Lui, au moins, sera allé jusqu'au bout. Il aura tenté jusqu'à la dernière minute de faire valoir ses idées, contrairement à Bernard Drainville et à Jean-François Lisée, qui ont déposé les armes avant la fin de la bataille, convaincus que leur combat était vain.

En se retirant avant même le premier débat, Jean-François Lisée a privé le PQ de sa contribution intellectuelle, une perte sèche pour un parti qui a bien besoin, justement, d'un sérieux remue-méninges. Les adversaires de M. Lisée au poste de chef du PQ disaient que celui-ci avait du mal, lui aussi, à récolter dons et appuis. Peut-être, mais le constat qu'avait fait Jean-François Lisée pour expliquer sa sortie n'était pas faux : les militants du PQ veulent PKP. Point. Fin des émissions. La contribution de Jean-François Lisée, les péquistes n'en voulaient pas.

Bernard Drainville, lui, a mené une campagne dynamique, mais il est arrivé à la même conclusion : PKP est intouchable. Sans enthousiasme, il s'est rallié après s'être fait reprocher d'avoir osé critiquer le meneur.
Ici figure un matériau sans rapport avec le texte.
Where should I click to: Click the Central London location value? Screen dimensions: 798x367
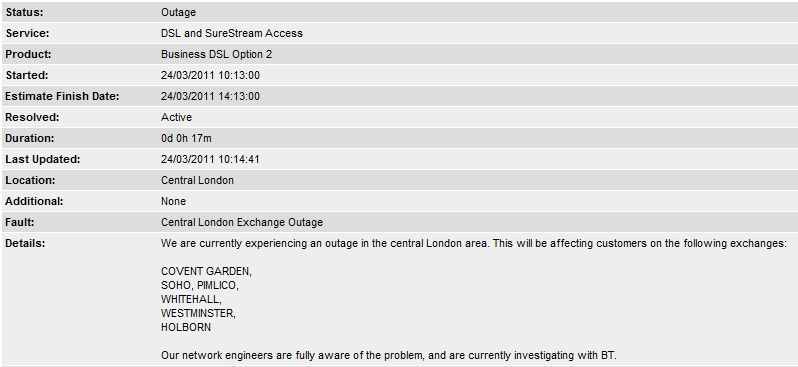point(197,180)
Encore là, pour le débat d'idées et la vitalité des échanges, on repassera.

Alexandre Cloutier a retenu l'attention, mais sa bonne tenue dans cette course s'explique davantage par sa personnalité que par le contenu de sa campagne.

Les militants péquistes trouvent Alexandre Cloutier jeune, enthousiaste et charmant, mais ont-ils retenu une seule de ses idées ou propositions ?

Quant à Martine Ouellet, elle n'a certainement pas obtenu l'écoute et l'estime qu'elle méritait dans cette course.

Ce parti, qui a subi une défaite historique il y a un peu plus d'un an, s'apprête à jeter son dévolu sur un autre sauveur, faisant du coup l'économie des débats essentiels sur son programme et ses orientations.

Le fait qu'on ait parlé davantage, dans cette campagne, du caractère et des sautes d'humeur du futur chef du Parti québécois en dit long sur le vide au département des idées. Et sur le peu d'appétit des militants pour les débats dans un parti jadis reconnu comme un incubateur d'idées progressistes et comme un défenseur de la social-démocratie sauce québécoise.